Miranda is a normal 16 year old, it is the spring of her sophomore year in school. She's obsessed with a now-famous ice skater who was originally from her town. She's got an older and younger brother, and a divorced dad who has a new, pregnant wife.
And then an asteroid hits the moon. Scientists knew it was coming, it wasn't a secret or anything, but everyone thought it would just be something cool to look at. Except that the asteroid was a lot denser than anyone thought and so it pushes the moon out of its orbit and a lot closer to the Earth. This throws everything off.
Fortunately, Miranda's mom recognizes this as being the big deal that it is and immediately goes into disaster mode. She hoards tons of food and supplies.
The story is told like Miranda's diary, as so you have her trying to be normal as things slowly fall apart - tsunamis take out the coasts, electricity becomes infrequent then stops, the ground freezes over in August . . . .

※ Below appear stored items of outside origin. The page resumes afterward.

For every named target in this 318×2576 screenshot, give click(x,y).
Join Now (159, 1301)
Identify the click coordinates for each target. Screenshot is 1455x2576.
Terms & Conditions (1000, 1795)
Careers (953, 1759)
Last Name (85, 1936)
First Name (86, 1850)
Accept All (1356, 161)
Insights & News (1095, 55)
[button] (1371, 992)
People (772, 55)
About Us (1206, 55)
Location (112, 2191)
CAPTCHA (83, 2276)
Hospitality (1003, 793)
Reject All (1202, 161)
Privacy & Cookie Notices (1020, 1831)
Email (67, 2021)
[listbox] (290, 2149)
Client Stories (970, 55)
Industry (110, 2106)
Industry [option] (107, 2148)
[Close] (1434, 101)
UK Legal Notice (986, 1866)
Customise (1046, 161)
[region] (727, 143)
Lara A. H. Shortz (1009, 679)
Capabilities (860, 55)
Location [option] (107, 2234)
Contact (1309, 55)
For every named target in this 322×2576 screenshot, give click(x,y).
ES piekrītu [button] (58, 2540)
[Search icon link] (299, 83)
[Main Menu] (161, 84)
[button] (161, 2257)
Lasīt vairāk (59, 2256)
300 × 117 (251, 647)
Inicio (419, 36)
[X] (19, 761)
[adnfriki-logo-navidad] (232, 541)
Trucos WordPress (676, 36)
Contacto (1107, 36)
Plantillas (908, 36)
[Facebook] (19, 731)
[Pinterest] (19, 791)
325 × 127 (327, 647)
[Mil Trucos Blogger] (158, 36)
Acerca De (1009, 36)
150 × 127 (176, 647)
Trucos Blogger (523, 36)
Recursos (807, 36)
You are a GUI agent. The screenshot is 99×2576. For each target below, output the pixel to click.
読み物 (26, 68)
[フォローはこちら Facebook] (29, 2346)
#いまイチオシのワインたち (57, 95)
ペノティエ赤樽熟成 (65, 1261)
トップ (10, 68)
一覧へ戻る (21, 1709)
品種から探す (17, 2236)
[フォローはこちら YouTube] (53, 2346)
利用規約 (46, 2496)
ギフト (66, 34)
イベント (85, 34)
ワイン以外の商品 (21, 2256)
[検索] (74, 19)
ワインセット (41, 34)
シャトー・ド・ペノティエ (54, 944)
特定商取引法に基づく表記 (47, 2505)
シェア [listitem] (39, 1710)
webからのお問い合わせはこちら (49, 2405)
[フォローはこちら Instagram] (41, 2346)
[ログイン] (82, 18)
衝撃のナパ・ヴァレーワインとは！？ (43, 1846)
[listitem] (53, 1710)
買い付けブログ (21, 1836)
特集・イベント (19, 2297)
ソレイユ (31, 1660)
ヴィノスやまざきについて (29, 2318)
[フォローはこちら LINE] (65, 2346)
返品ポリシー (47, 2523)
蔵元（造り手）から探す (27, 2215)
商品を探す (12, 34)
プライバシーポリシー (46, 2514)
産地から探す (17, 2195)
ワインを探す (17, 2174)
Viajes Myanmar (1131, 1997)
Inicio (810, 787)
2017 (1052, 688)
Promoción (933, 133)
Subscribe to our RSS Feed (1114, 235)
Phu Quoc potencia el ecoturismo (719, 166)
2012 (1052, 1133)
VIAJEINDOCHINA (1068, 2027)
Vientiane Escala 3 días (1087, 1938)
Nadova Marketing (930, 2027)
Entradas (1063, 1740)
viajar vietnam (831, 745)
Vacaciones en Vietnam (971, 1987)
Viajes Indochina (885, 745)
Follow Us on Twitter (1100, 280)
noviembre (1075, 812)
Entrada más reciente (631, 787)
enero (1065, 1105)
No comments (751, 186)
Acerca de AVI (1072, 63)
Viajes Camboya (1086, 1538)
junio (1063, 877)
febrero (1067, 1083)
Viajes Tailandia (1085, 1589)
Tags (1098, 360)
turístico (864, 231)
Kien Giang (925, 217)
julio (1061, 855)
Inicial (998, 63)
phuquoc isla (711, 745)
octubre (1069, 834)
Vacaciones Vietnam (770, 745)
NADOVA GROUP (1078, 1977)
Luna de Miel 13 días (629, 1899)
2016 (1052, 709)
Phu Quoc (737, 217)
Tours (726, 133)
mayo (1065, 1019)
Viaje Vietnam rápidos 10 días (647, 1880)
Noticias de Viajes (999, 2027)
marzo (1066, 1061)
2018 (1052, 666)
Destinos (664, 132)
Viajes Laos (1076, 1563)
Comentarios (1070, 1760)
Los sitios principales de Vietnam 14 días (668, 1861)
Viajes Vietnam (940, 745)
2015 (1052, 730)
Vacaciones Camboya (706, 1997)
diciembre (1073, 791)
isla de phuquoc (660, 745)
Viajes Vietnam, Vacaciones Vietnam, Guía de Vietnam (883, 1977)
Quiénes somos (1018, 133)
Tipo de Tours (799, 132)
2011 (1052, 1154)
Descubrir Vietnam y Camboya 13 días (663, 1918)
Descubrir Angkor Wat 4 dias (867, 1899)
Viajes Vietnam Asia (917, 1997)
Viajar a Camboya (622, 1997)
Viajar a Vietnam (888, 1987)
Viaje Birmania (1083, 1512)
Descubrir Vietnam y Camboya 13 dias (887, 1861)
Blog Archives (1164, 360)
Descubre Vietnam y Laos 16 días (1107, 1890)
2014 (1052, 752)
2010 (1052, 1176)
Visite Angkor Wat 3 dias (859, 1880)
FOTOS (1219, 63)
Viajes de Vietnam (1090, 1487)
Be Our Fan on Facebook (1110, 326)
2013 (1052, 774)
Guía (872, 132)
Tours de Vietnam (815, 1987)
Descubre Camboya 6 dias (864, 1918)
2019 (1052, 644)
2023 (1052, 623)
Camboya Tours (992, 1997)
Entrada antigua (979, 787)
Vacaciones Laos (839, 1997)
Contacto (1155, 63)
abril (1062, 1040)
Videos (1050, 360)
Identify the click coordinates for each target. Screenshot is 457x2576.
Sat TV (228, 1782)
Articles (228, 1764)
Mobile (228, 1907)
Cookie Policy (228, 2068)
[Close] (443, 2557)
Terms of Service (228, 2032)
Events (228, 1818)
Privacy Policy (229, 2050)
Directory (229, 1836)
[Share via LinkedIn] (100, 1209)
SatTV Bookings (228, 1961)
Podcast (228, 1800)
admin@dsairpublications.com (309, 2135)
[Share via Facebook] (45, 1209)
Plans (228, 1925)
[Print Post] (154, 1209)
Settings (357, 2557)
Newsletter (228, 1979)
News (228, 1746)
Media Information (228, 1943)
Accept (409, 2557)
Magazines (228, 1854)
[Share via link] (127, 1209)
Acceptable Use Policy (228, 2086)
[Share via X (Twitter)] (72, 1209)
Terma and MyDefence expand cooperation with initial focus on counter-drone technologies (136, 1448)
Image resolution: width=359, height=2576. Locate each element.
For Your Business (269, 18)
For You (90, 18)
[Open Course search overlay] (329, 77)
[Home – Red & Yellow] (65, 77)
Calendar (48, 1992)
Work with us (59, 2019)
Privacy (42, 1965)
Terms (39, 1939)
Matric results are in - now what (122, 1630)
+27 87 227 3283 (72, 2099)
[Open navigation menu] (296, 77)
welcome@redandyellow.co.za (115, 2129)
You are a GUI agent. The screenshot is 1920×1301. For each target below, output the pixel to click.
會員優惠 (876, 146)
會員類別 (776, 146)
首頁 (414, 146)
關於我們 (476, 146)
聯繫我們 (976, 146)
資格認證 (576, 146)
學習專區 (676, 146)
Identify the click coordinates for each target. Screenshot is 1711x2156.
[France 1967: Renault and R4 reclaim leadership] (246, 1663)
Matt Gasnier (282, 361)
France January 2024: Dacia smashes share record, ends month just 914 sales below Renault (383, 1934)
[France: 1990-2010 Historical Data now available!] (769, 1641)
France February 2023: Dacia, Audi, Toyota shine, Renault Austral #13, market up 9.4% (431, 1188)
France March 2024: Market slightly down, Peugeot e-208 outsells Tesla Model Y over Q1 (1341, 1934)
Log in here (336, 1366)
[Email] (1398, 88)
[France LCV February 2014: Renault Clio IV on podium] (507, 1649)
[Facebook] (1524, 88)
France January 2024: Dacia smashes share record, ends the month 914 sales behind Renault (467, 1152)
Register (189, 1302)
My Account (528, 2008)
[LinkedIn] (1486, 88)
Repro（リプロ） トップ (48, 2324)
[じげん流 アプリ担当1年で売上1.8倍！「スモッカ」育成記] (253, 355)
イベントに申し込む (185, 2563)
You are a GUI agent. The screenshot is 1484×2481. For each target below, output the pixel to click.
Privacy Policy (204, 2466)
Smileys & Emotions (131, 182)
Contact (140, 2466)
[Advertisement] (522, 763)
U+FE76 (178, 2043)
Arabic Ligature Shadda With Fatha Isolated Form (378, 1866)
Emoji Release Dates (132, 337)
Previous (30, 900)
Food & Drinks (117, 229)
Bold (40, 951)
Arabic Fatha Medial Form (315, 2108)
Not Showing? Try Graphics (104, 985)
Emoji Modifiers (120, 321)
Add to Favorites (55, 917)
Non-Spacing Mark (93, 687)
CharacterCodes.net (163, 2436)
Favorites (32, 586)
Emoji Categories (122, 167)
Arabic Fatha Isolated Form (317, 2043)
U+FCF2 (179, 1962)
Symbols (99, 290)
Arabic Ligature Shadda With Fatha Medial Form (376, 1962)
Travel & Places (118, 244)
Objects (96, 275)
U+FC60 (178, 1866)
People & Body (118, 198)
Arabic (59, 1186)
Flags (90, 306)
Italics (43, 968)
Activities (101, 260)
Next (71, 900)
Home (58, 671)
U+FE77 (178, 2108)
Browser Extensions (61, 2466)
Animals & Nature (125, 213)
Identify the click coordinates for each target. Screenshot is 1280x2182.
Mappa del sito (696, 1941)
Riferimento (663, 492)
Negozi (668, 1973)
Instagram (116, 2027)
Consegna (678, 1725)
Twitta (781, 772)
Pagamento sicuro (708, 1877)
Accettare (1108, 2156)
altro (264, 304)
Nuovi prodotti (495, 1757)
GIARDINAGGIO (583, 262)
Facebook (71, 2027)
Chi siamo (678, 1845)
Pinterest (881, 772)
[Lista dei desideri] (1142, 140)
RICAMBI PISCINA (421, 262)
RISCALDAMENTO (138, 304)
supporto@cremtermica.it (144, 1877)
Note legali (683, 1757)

You can't help but start to think of some of the parallels to this situation we have seen in real life - people experienced Hurricane Katrina from a disaster viewpoint, terrorist attacks shut down things like food deliveries and could affect things like electricity, and climate change has had/will have some of the same effects on our natural world. It was hard to stay optimistic and not get sucked into fear-thinking when reading this book.